Sen. Orrin Hatch, R-Utah, said the Judiciary Committee he chairs will have to rewrite the House package to secure Senate passage and come up with a bill that Clinton will be compelled to sign.

The sixth and final bill in the crime package, passed by a 238-192 largely party-line vote, replaces crimeprevention programs and a commitment to help put 100,000 new cops on the streets - two cornerstones of the 1994 anti-crime law - with a $10 billion block grant that local governments can use as they see fit to fight crime.The vote was immediately criticized by police groups.

Passage gave the new Republican majority their fifth major legislative triumph less than halfway through the 100 days in which their “Contract With America” promised votes on a number of issues. The House GOP previously won passage of a balanced-budget amendment, a measure giving the president a lineitem veto on spending bills, a bill to end unfunded mandates on state and local governments and a bill, already signed into law, making lawmakers abide by the same employment laws private employers must obey.

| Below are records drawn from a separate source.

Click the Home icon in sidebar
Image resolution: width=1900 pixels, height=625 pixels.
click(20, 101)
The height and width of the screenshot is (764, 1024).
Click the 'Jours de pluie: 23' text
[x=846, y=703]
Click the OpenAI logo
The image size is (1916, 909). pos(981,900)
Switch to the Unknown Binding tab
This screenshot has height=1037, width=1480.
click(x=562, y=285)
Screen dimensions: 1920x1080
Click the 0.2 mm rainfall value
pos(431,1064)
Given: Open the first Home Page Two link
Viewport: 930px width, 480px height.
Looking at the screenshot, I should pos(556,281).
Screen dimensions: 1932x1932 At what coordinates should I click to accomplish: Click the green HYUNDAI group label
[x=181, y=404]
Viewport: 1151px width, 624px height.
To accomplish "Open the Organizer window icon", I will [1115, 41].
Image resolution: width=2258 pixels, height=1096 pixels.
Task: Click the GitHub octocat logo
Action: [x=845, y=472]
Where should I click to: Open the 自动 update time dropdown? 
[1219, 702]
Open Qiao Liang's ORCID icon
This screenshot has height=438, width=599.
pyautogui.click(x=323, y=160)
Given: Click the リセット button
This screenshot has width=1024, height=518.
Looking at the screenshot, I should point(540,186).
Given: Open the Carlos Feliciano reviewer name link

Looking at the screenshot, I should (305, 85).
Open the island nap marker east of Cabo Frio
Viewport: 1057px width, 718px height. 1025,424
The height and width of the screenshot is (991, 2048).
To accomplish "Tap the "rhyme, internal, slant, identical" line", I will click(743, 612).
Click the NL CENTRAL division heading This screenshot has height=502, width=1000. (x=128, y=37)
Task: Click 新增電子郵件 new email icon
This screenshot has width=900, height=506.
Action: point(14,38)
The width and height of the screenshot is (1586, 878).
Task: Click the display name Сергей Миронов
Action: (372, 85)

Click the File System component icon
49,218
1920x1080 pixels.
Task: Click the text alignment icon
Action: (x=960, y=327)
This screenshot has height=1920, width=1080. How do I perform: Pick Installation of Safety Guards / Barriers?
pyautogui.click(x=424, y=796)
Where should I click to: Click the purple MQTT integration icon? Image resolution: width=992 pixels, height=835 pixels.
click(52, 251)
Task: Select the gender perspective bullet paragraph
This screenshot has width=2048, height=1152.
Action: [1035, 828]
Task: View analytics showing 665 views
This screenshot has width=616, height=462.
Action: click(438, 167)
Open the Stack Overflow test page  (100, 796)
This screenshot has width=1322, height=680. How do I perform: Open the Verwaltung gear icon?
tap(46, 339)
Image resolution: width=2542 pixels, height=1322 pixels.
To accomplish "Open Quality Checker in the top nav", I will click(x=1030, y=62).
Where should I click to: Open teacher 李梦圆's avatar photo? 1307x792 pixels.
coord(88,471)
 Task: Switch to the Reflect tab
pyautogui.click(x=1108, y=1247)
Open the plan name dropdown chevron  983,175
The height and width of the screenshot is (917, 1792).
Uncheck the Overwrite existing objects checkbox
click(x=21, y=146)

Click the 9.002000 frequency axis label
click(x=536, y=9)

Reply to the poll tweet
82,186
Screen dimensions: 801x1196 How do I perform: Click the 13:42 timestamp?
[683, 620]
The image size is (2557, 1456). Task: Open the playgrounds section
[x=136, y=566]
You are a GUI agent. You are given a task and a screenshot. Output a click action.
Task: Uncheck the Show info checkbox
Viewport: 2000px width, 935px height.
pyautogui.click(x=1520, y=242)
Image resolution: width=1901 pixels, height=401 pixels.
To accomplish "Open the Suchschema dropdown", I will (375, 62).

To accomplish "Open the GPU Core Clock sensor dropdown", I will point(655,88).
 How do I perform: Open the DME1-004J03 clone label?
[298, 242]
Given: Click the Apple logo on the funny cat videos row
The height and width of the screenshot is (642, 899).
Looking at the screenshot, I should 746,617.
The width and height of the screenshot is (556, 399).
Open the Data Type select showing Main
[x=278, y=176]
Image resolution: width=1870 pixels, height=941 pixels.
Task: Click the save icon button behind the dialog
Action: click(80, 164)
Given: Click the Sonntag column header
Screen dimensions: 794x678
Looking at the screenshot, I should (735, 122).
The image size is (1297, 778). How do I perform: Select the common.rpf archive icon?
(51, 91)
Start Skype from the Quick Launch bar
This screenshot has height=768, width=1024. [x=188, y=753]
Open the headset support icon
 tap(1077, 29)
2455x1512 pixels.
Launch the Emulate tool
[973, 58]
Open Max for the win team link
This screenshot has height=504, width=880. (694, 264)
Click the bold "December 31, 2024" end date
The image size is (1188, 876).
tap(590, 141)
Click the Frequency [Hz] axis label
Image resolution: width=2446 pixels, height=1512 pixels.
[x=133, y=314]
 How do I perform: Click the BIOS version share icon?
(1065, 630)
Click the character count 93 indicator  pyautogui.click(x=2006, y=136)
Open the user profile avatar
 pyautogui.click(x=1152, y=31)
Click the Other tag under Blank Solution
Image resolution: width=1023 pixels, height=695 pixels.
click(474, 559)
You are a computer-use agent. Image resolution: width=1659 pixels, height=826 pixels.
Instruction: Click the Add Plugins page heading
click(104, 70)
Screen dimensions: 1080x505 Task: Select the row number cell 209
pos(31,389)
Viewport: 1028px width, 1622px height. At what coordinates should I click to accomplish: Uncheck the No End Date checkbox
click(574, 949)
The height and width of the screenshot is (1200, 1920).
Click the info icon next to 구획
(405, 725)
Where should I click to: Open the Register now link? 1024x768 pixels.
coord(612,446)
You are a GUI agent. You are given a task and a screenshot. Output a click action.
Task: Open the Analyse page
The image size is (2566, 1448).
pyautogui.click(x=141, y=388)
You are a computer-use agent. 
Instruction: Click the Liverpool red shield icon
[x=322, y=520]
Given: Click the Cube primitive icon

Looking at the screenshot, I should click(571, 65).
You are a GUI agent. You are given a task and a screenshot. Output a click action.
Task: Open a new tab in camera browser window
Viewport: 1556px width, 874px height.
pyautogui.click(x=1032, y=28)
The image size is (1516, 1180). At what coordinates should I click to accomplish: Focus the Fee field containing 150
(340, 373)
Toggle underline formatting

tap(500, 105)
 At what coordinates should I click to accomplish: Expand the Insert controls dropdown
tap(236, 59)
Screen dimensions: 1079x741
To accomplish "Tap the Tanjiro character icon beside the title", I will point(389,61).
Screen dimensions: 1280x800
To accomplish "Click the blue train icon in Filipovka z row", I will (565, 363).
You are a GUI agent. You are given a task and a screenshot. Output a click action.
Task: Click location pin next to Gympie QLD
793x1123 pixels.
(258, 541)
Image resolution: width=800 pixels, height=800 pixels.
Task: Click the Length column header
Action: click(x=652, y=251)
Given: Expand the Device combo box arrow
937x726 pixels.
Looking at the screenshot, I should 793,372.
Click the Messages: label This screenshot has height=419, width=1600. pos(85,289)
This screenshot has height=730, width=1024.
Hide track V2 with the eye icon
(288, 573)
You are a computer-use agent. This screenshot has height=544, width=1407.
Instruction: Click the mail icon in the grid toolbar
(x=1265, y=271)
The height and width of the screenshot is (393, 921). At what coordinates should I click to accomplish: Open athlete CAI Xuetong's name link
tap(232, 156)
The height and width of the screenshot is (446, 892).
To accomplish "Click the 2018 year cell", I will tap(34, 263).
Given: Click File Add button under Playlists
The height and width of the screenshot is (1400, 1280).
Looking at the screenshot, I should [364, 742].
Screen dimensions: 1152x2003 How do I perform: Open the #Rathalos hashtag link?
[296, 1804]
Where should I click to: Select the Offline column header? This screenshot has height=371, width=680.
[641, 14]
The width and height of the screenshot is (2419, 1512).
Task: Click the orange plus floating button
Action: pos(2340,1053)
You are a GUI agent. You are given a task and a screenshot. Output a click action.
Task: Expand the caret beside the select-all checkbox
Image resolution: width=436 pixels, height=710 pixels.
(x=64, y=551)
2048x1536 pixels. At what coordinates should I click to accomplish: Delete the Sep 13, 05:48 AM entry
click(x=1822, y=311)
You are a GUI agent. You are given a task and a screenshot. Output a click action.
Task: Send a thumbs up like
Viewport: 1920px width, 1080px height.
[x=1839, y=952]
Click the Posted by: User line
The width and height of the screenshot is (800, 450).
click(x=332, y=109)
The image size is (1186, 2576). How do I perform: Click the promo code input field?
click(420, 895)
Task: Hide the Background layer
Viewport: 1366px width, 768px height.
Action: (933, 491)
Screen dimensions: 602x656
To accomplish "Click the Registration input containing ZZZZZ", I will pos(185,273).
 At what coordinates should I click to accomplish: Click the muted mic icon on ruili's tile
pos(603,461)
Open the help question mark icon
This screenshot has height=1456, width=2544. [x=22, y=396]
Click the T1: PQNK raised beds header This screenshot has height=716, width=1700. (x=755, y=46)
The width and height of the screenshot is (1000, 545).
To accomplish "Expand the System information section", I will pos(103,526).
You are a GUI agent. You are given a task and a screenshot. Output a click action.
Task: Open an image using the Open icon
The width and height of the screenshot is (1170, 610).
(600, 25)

Elsewhere in Congress on Tuesday:

The Senate rejected a Democratic bid to exempt Social Security from a balanced-budget amendment to the Constitution. Senate Majority Leader Bob Dole said that in spite of the mostly party-line 57-41 vote, “For the moment, everybody is willing to protect Social Security.”

A House Ways and Means subcommittee drafted welfare-reform legislation giving states almost complete control over their troubled foster care programs.